Também foi relatado o caso de uma vigilante que foi chamada de “gorda” e informada de que não poderia exercer a função por causa do peso. Segundo o MPT, as ocorrências tiveram recorte de gênero, com mulheres entre as principais vítimas.
O valor da indenização será acrescido de juros e correção monetária e deverá ser destinado ao Fundo de Amparo ao Trabalhador (FAT) ou a projetos indicados pelo MPT.
Além da condenação financeira, o TRT-RJ determinou que a Droga Raia implemente medidas para prevenir assédio e discriminação em todas as filiais. A empresa terá 90 dias para adequar o Programa de Gerenciamento de Riscos (PGR) e o Programa de Controle Médico de Saúde Ocupacional (PCMSO).

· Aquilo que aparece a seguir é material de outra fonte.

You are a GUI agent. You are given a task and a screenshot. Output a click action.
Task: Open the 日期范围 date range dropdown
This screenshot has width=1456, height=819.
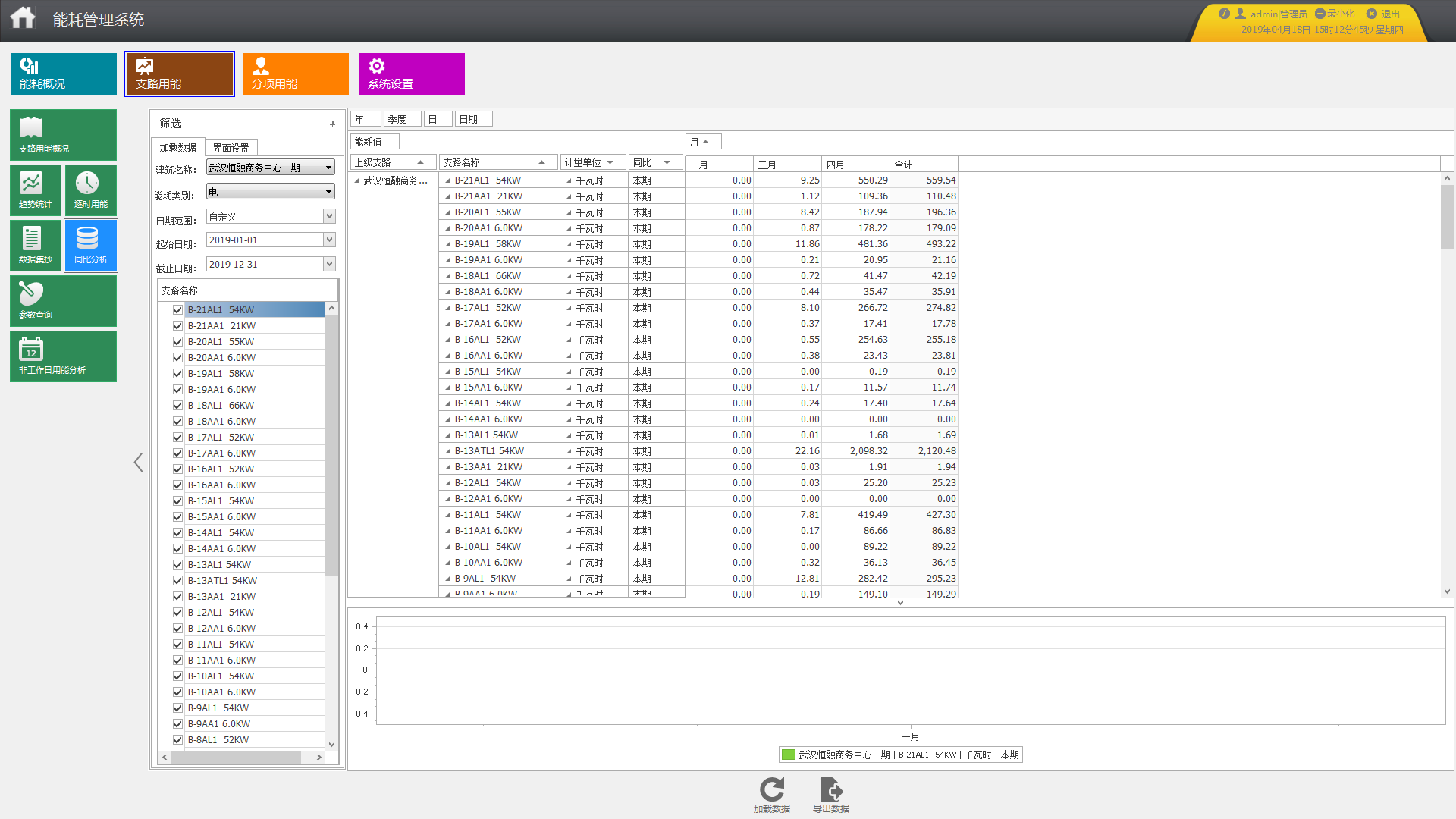tap(329, 217)
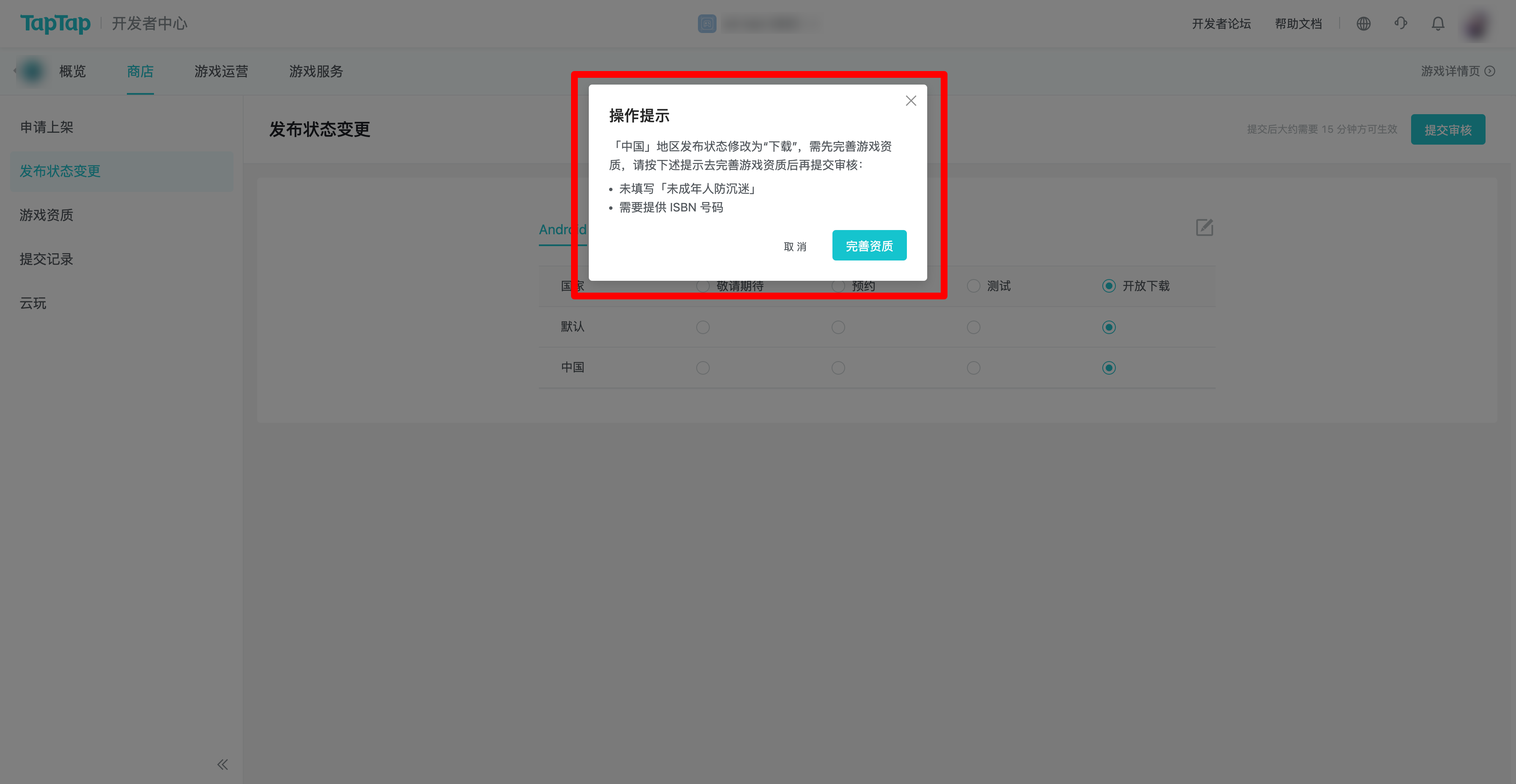Open 游戏资质 in the sidebar

[47, 215]
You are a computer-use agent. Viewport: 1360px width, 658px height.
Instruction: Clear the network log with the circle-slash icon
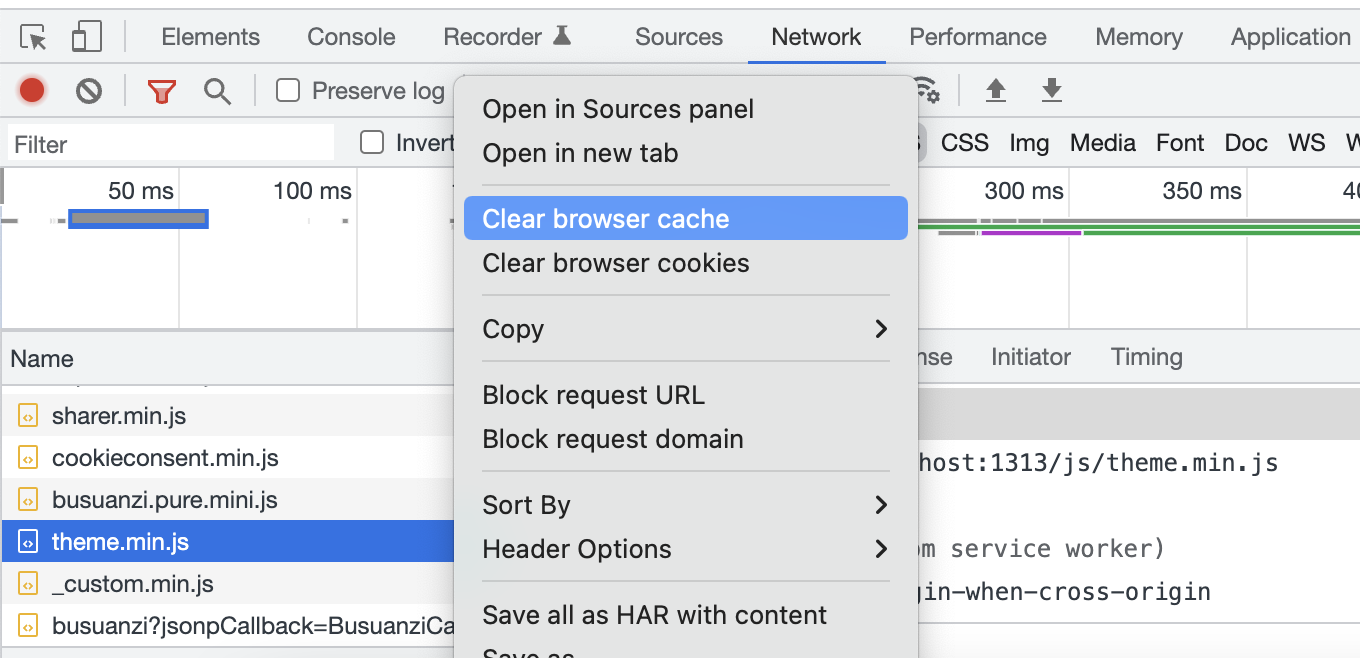click(x=89, y=90)
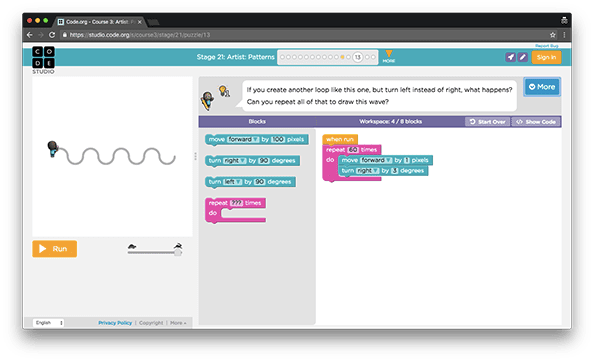594x361 pixels.
Task: Click the rocket icon in header
Action: (510, 57)
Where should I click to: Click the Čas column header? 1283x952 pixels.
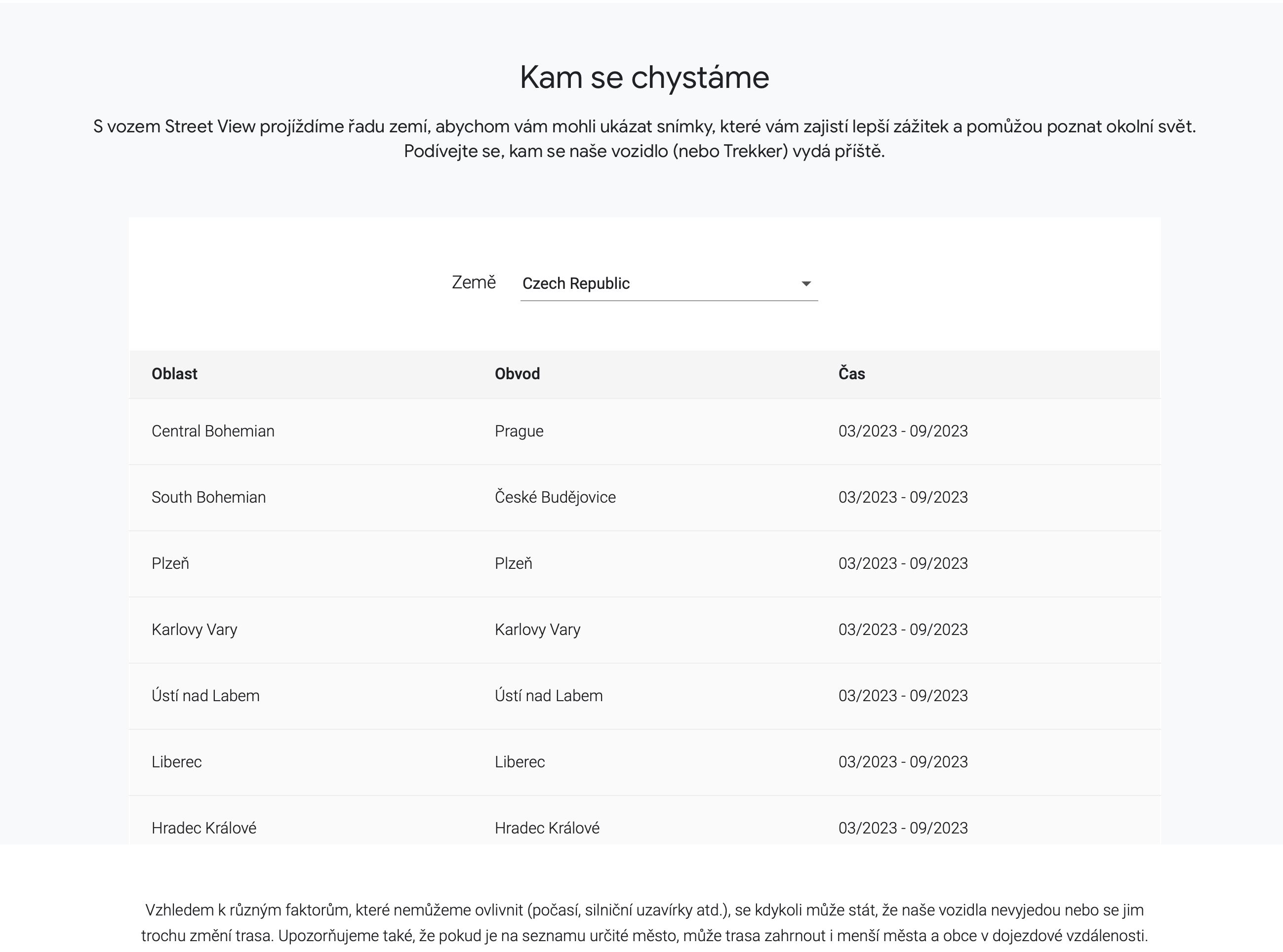pyautogui.click(x=851, y=374)
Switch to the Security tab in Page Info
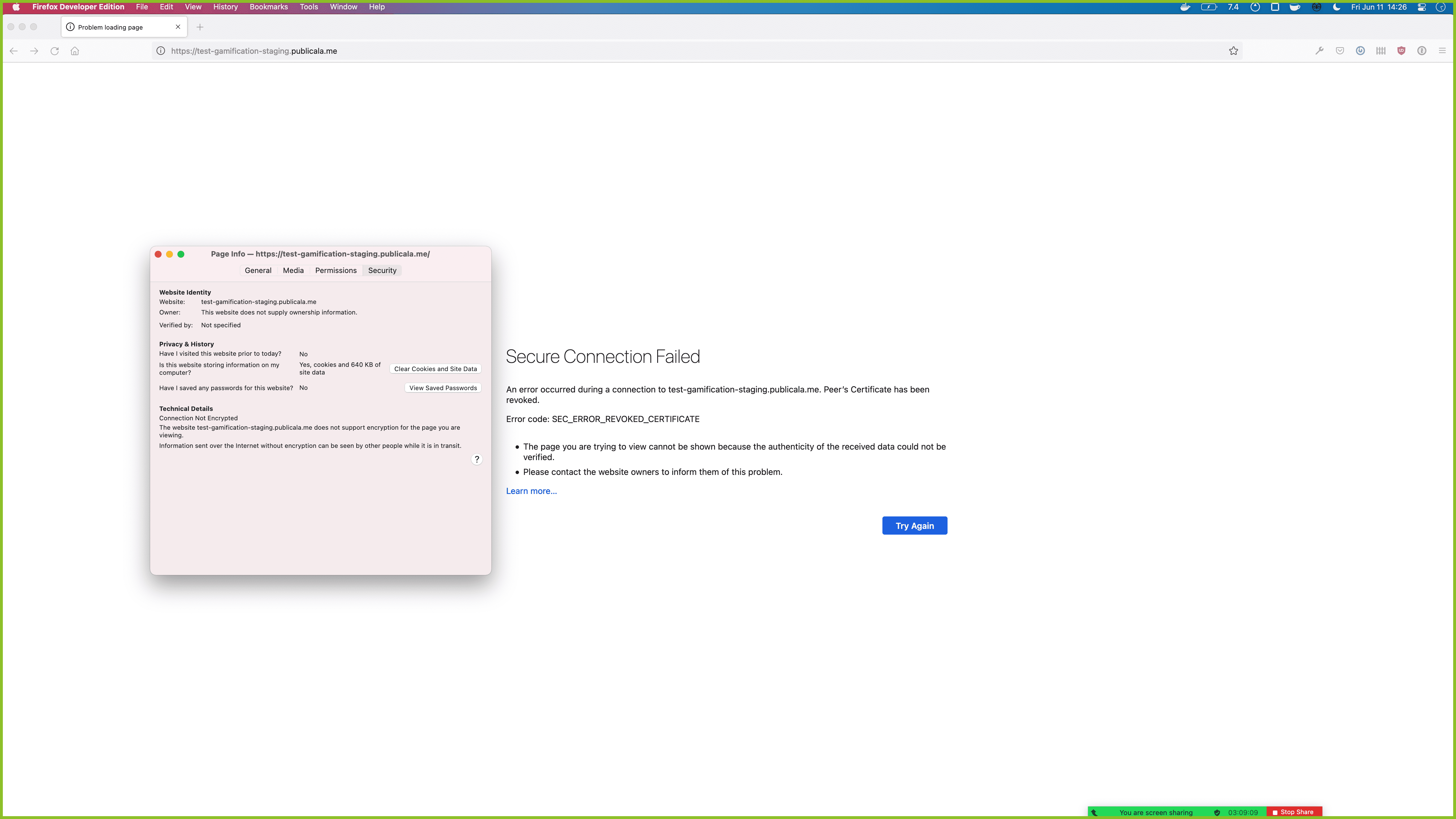Viewport: 1456px width, 819px height. (382, 270)

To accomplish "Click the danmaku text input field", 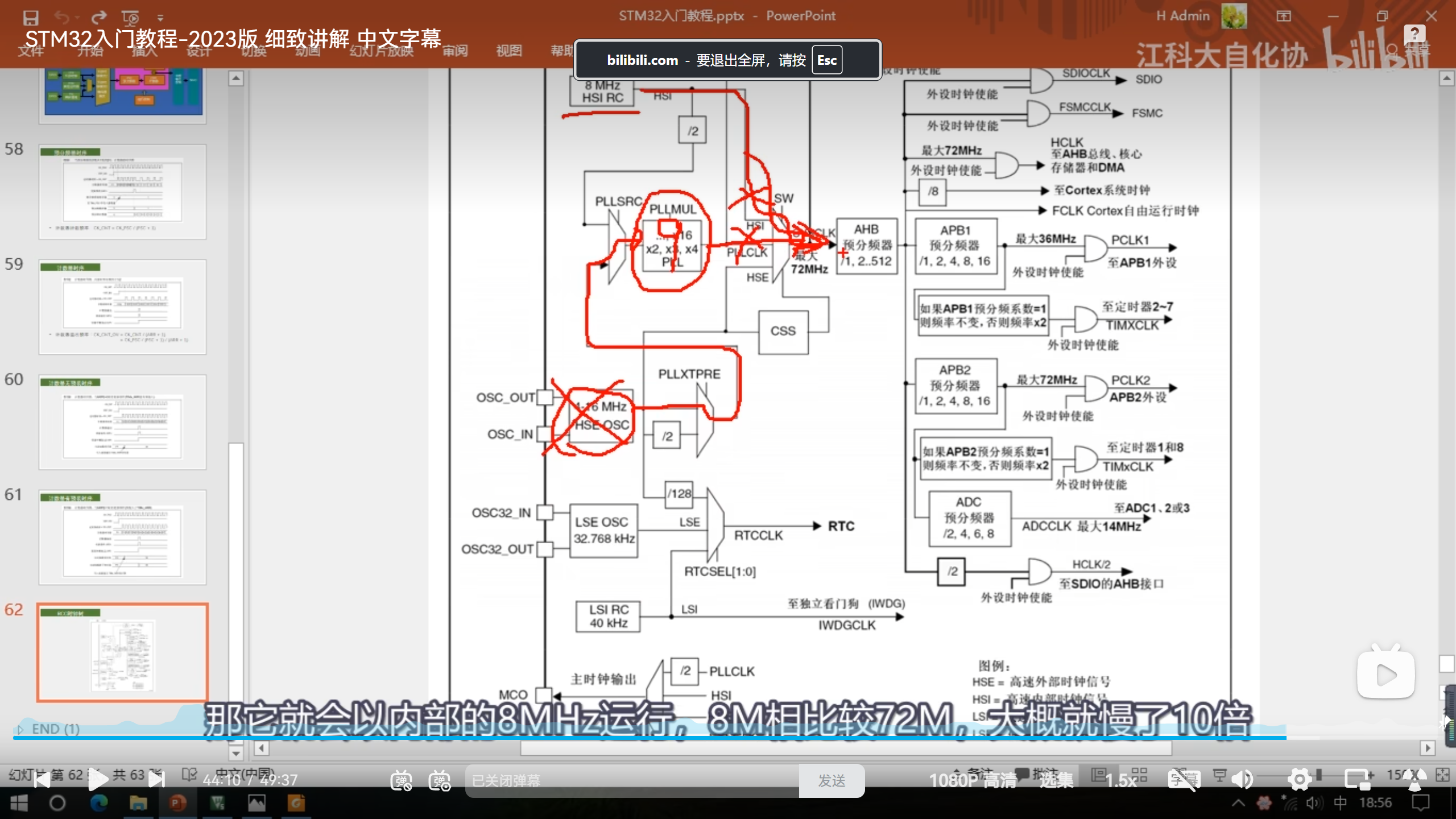I will pos(631,780).
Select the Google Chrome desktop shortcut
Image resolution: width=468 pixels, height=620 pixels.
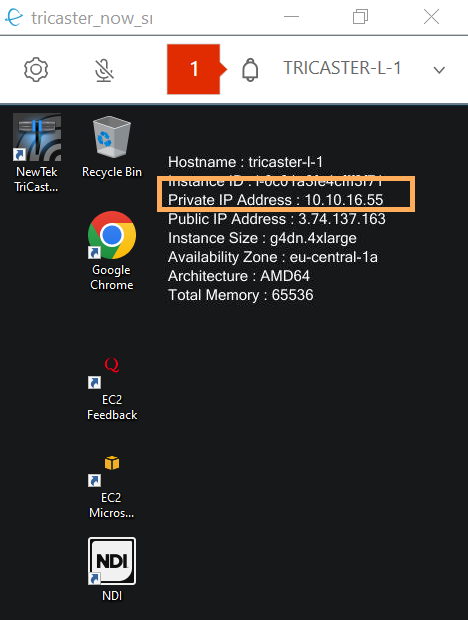click(x=112, y=251)
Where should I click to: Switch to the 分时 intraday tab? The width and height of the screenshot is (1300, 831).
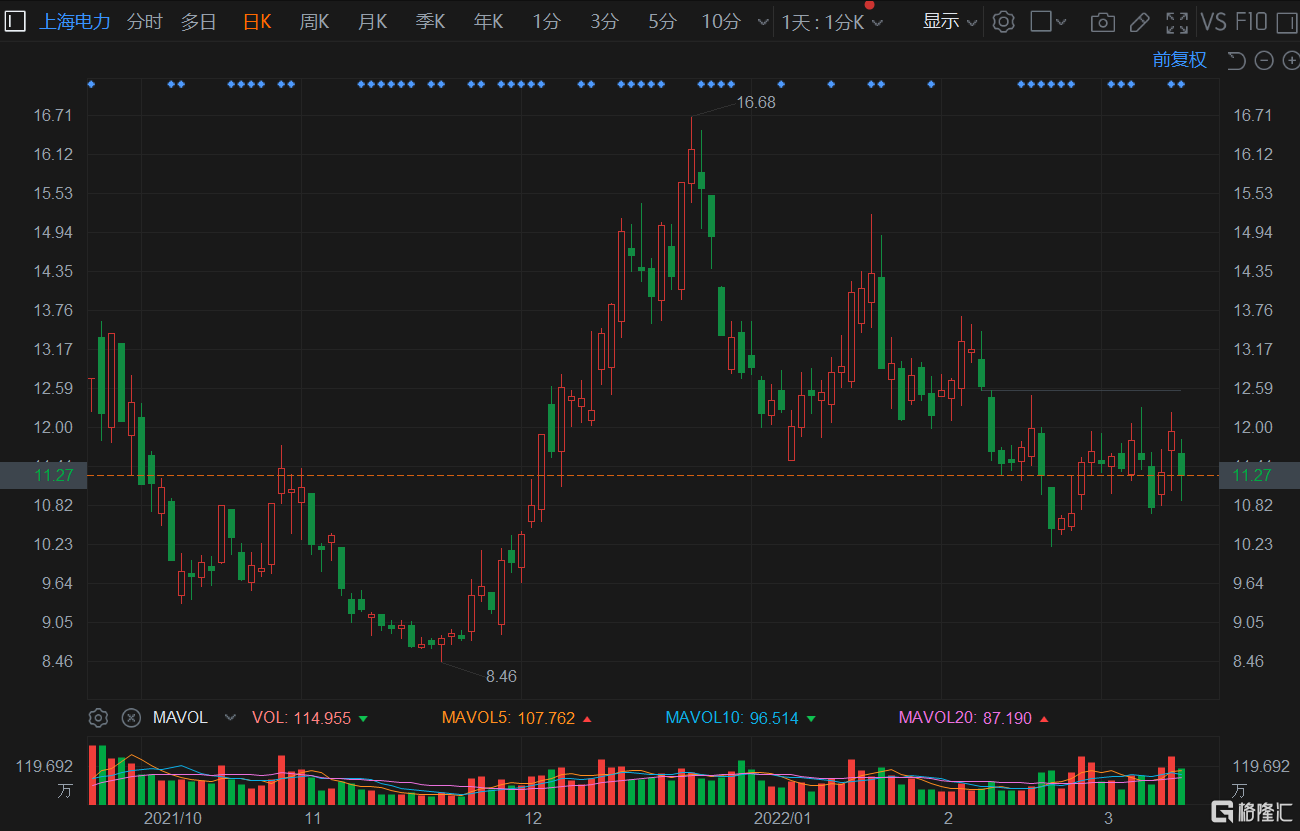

Os documentos devem incluir ações para identificar, avaliar, acompanhar e prevenir riscos psicossociais, protocolos de escuta qualificada e medidas relacionadas às questões de gênero.
O tribunal apontou falhas nos programas de saúde e segurança apresentados pela empresa, avaliando que os documentos eram, em grande parte, formais e não demonstravam monitoramento eficaz dos riscos psicossociais. A corte também considerou que o canal interno de denúncias da empresa não funcionava de maneira efetiva para apurar e combater assédio e discriminação, citando a Lei 14.457/2022, que trata da prevenção e combate ao assédio sexual e outras formas de violência no trabalho.
O TRT-RJ rejeitou o argumento da defesa de que a empresa estaria em período de adaptação às novas regras sobre riscos psicossociais na NR-1, afirmando que a obrigação de reduzir esses riscos decorre da Constituição Federal e não depende exclusivamente de regulamentação administrativa. Na decisão, o tribunal afirmou: “A omissão da ré em gerenciar os riscos psicossociais contribui diretamente para a perpetuação de um ambiente de trabalho hostil e adoecedor”.
Em nota enviada ao g1, a Raia declarou que entende que a decisão “não considera integralmente as provas apresentadas e suas políticas internas” e informou que irá recorrer. A empresa reafirmou seu “compromisso com um ambiente de trabalho ético, seguro e respeitoso, respaldado por políticas internas, canal de denúncias, treinamentos contínuos e programas de diversidade e integridade” e disse que seguirá aprimorando práticas de gestão de pessoas, saúde e segurança.